Which lines of the data contain the string "CIEDUCA"? Copy every one of them.

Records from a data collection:
::::::

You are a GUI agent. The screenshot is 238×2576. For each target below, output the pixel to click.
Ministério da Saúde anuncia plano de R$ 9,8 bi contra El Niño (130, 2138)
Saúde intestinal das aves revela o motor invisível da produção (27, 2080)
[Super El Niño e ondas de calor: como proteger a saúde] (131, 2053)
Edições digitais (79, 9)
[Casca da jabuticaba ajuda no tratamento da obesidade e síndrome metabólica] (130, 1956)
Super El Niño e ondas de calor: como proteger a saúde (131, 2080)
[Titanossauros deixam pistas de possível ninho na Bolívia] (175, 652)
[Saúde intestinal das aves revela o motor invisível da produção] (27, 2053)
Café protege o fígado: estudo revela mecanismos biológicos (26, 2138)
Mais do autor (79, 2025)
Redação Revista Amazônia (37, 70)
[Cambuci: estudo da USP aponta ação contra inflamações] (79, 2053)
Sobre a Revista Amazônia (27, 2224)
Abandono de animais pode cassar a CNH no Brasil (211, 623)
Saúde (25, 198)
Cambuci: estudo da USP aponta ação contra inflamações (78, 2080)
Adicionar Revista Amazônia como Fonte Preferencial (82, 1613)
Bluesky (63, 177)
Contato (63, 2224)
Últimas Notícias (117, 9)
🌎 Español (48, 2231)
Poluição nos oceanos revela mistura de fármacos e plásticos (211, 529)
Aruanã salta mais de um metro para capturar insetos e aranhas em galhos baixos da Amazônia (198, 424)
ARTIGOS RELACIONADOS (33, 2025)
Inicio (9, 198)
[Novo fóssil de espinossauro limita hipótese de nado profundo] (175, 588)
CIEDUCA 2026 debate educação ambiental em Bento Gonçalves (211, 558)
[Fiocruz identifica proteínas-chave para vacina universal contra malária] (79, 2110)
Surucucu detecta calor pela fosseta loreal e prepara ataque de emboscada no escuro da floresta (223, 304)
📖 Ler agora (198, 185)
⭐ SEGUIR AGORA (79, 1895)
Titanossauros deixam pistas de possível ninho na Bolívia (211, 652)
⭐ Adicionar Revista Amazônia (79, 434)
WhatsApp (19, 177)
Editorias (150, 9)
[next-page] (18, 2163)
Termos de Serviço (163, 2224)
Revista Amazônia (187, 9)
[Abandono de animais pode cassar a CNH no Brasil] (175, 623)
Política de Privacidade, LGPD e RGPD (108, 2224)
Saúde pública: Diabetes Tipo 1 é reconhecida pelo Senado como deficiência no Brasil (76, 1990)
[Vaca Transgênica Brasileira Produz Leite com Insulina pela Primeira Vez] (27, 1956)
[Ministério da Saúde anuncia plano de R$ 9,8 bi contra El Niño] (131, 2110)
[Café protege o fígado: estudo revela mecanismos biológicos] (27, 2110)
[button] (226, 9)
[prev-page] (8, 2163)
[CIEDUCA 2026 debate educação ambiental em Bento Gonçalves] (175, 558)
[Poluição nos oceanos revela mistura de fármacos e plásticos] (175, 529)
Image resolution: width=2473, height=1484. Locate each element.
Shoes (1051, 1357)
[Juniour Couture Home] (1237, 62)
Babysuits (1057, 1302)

::::::

RESPONSE FOR THIS EXERCISE:
CIEDUCA 2026 debate educação ambiental em Bento Gonçalves (211, 558)
[CIEDUCA 2026 debate educação ambiental em Bento Gonçalves] (175, 558)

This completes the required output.